Anche se pochi ne erano coscienti, ad animare quei passi era stato lo spirito di Ventotene, perché la volontà di evitare guerre, conflitti e iniquità era condivisa da tutti. Tutto ciò è scomparso da tempo: l’allargamento dell’Unione è stato condotto sempre più all’insegna di una ripresa della guerra fredda (i nuovi arrivati, o i loro governi, cercano l’Europa non per gli scarsi vantaggi che promette, ma per avere la Nato in casa) e buona parte di quell’allargamento è frutto del macello jugoslavo: una guerra provocata dall’Europa in Europa, ma condotta dagli Usa e per gli Usa.

È l’alta finanza a legittimare i governi europei, come è evidente nel passaggio della Grecia da un governo coccolato da banche e Commissione a uno esecrato da entrambe. Mentre a paralizzarli sono le mosse per tenere a bada i loro elettori. Ma anche una parte, ancora maggioritaria, di questi è paralizzata: dal mito della «ripresa», dell’«uscita dalla crisi», del ritorno alla «normalità», del ristabilimento delle condizioni di prima in fatto di reddito, occupazione, consumi; ma anche di libertà, pace, diritti. Quelle condizioni non torneranno più: bisogna imparare a vivere con quelle vigenti ora e a scavarsi la strada per un mondo diverso. Imparare a convivere con milioni di profughi, dentro e fuori i confini dei nostri paesi; lavorare per sradicare, insieme a loro, aiutandoli a organizzarsi, le cause di guerre e miseria che li hanno fatti fuggire.
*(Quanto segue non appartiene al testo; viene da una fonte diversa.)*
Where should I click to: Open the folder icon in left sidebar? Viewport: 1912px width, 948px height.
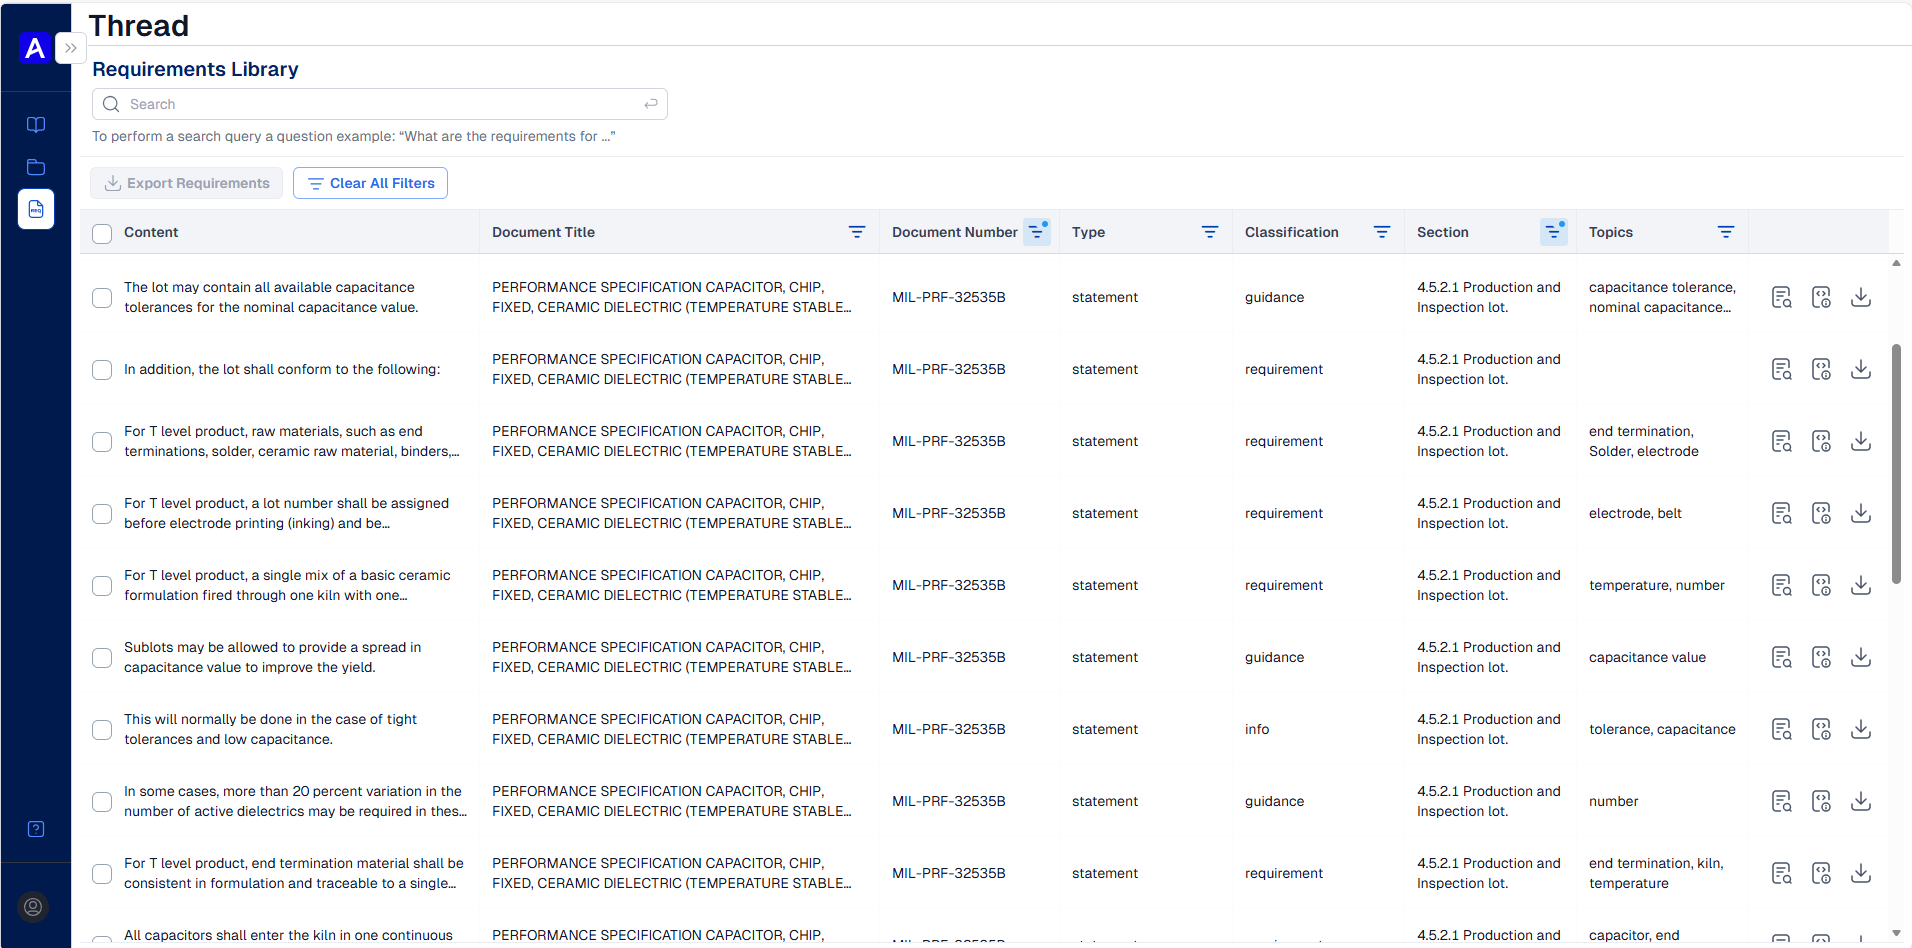[36, 167]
Mettere al centro dei programmi la conversione ecologica: per salvare il pianeta ma anche i territori in cui viviamo; e per creare un’occupazione che valorizzi capacità e saperi di tutti, senza soggiacere al ricatto di perdere il reddito se si perde il lavoro. Sostituire un’economia che si regge sulla corsa ai consumi con una convivenza che privilegi qualità e ricchezza dei nostri rapporti con la natura e gli altri. Ma soprattutto, se vogliamo un’altra Europa, costruita su pace e dignità delle persone, prendiamo atto che i suoi confini non sono quelli dell’eurozona né, per quanto allargati, dell’Unione. Sono quelli tracciati da coloro che vedono nell’Europa non un «faro di civiltà» (in fin dei conti nazismo e Shoah li abbiamo covati noi), ma l’opportunità di una vita più ricca, pacifica e diversa. Abbiamo bisogno di un nuovo Manifesto di Ventotene.